Can you provide a brief overview of your lab’s current research focus?
The goal of our lab is to develop new strategies for cancer therapy, with a particular focus on lung cancer. We use genome-wide genomics and functional genomics approaches to identify promising new cancer drug targets. Ultimately we hope to translate our early-stage discoveries into better outcomes for lung cancer patients.
What is the significance of the findings in this publication?
For the past decade, scientists have performed genome-wide screens to identify important cancer genes – first with shRNA and in the past few years with CRISPR. However, we and others noticed that paralogs – duplicated genes – were underrepresented as hits in these screens.
We wondered if this absence was due to redundancy between the two genes – if so, knocking out duplicated genes in tandem should produce an effect and reveal the function of the genes. It turns out that paralogs constitute about two-thirds of genes in the human genome, so a large portion of genes might not be well characterized using the standard single-gene technology.
Phoebe and James (the two first authors) leveraged new technology we call pgPEN to delete genes in pairs, and in doing so revealed that many paralogs are in fact essential for cancer cell survival and growth. About 12% of the 2000 paralogs we characterized were essential when knocked out as a pair but would have been missed by traditional methods.
What are the next steps for this research?
There are two impactful ways we hope to use these results. The first is that we have identified many gene families that could have promise as cancer drug targets that we were previously blind to.
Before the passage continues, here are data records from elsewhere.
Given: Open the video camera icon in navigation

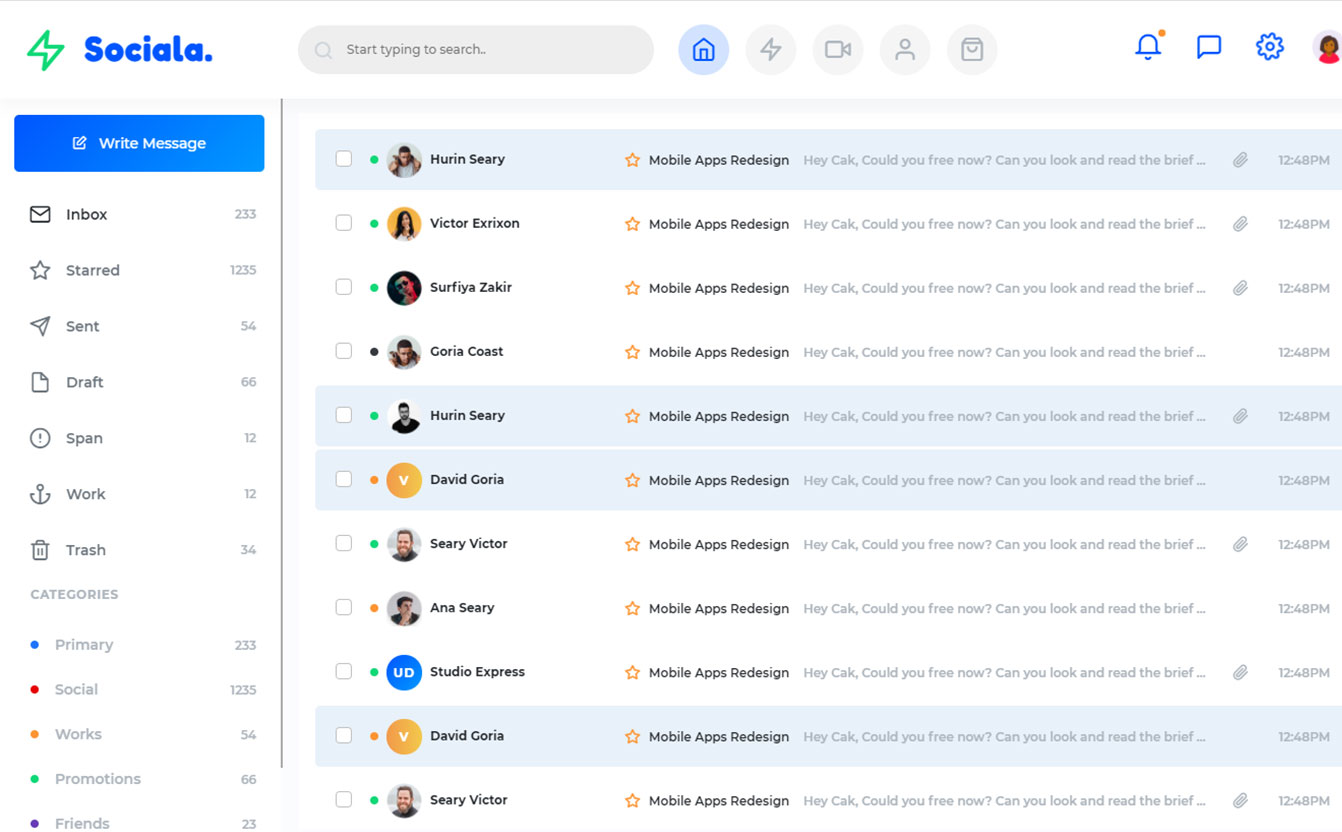Looking at the screenshot, I should [x=837, y=50].
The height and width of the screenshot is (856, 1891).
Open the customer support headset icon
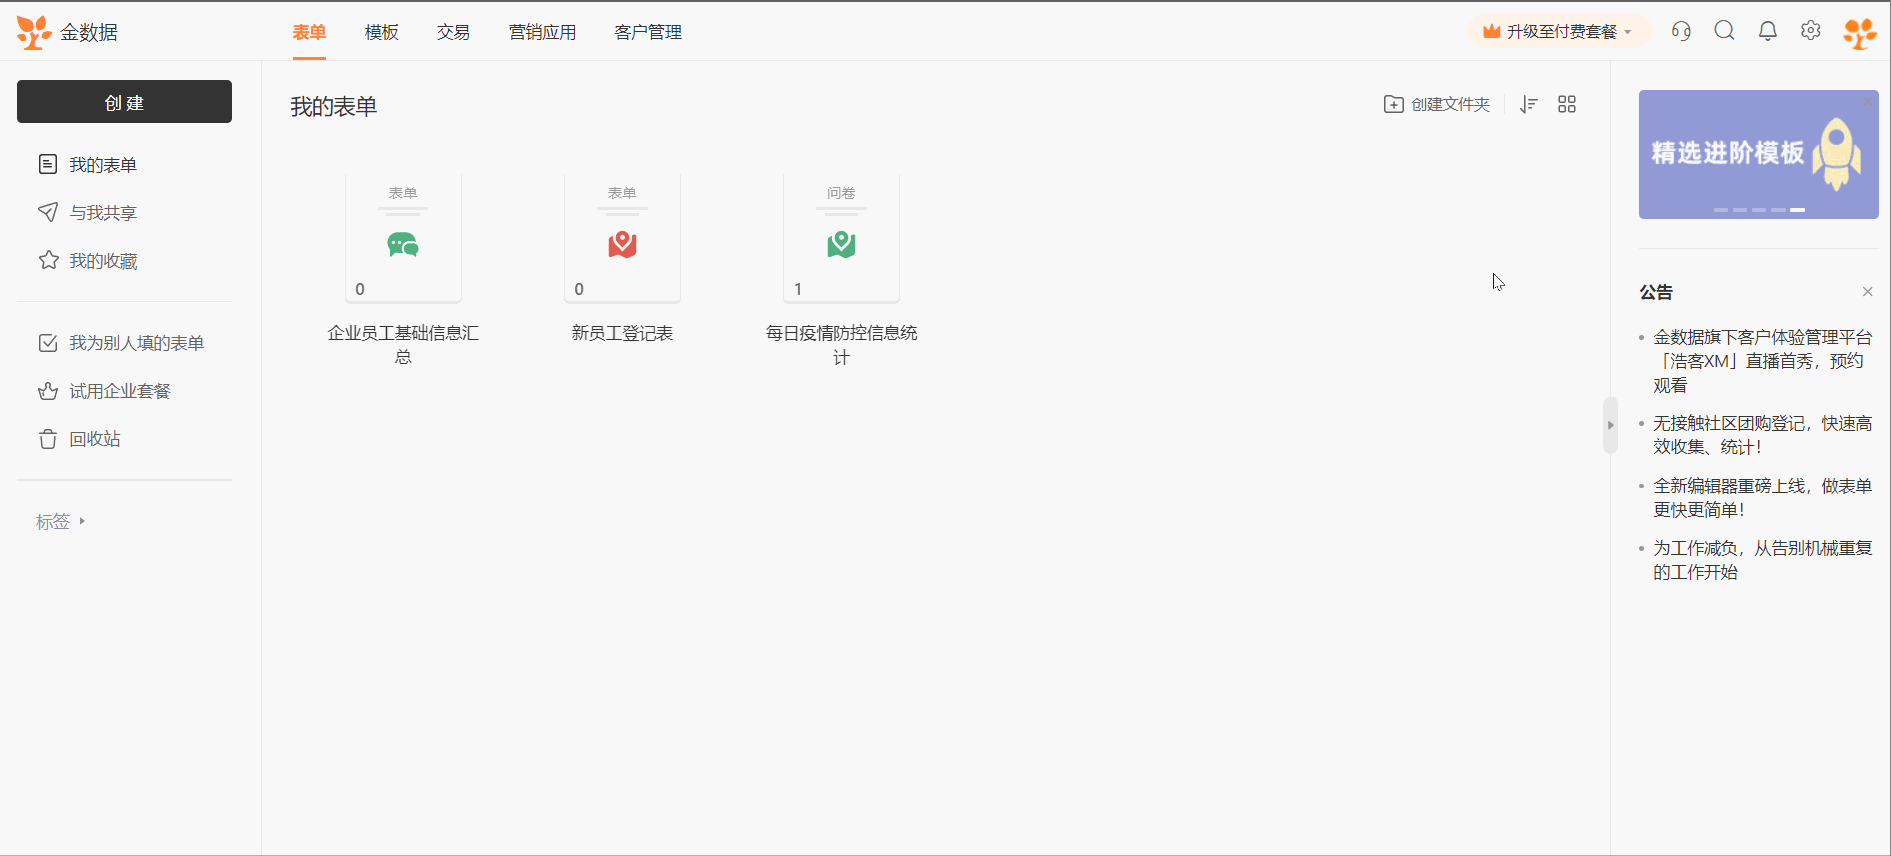tap(1681, 31)
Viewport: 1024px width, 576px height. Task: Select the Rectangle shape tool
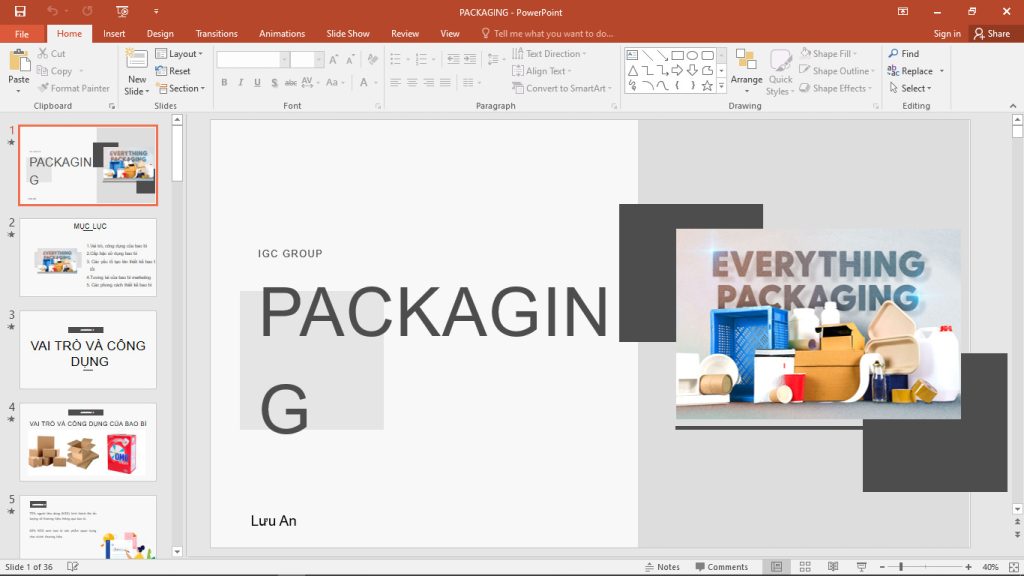coord(676,53)
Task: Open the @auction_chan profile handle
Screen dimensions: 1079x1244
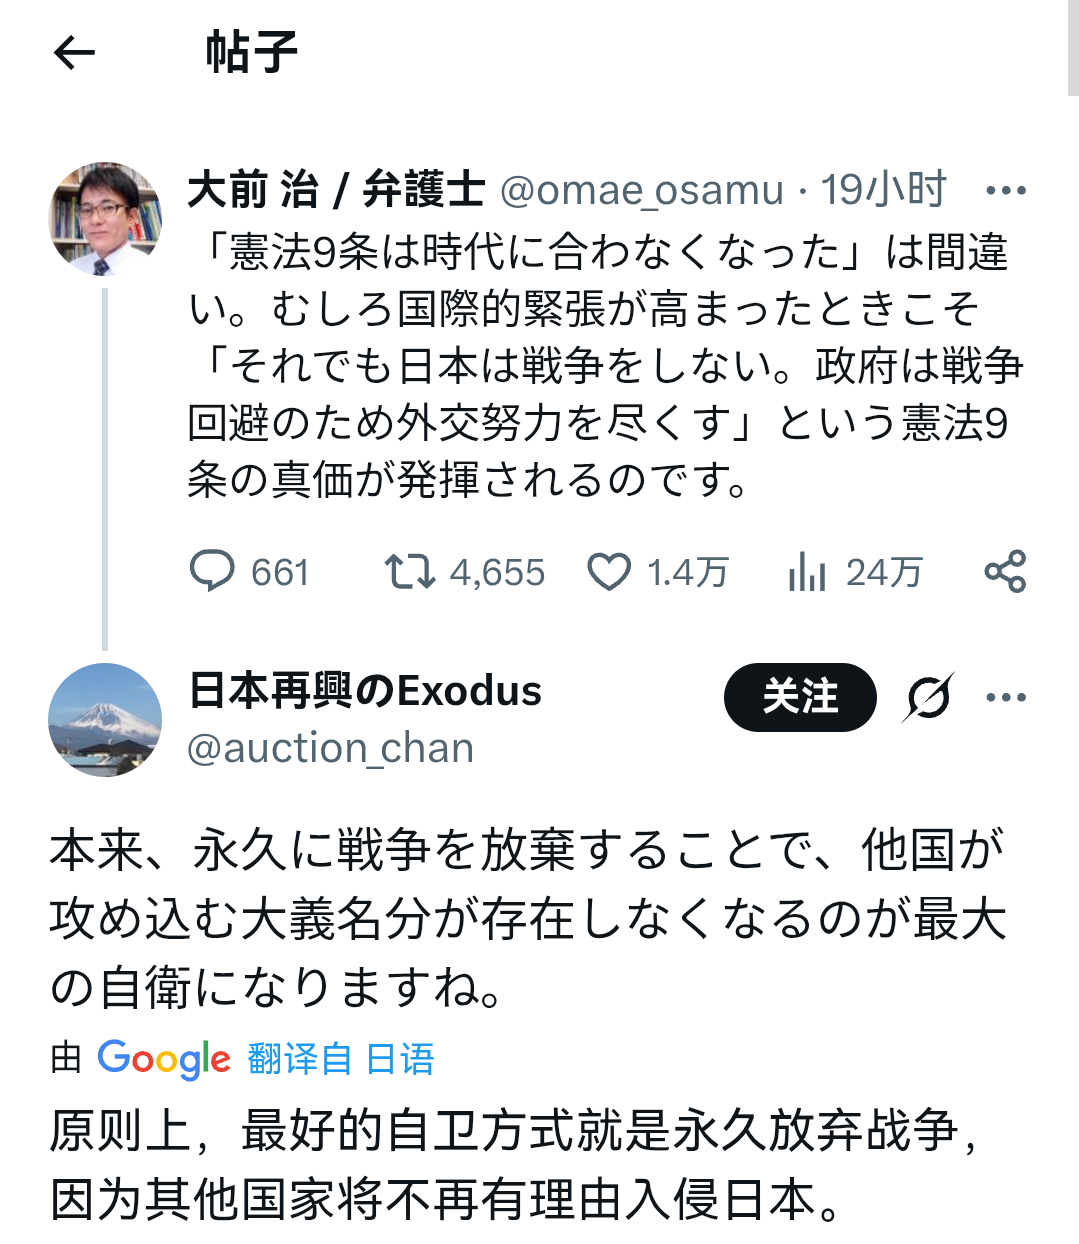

We are now characterizing several of these in detail to determine which show the most promise to target in the future. In many cases, it is possible that cancer therapies could be designed that target both of the paralog family members simultaneously – this is the way many existing drugs work, such as CDK4/CDK6 inhibitors
The second is that we might be able to target a single paralog in cancer cells that have lost expression of its duplicated pair. Cancer cells are rife with chromosomal abnormalities and often lose expression or copies of genes. Since the loss of one paralog is often tolerated, we expect that many cancer cells have lost copies of these duplicated genes. If we now deliver a drug targeting the other paralog, cancer cells will be particularly sensitive to this drug, whereas the normal cells, that retain both genes, should be protected. We think this creates a “therapeutic window” that enables specifically targeting cancer cells while sparing the normal cells, resulting in better efficacy and less toxicity.
If you’d like us to mention your funding sources, please list them.
This work was funded in part by the Lung Cancer Research Foundation, the National Science Foundation, the National Institutes of Health, the Washington Research Foundation, the Prevent Cancer Foundation, a Stephen H. Petersdorf Lung Cancer Research Award, the Edward P. Evans Foundation, the Leukemia & Lymphoma Society, the Mark Foundation for Cancer Research, the Paul G. Allen Frontiers Group and the Department of Defense Breast Cancer Research Program.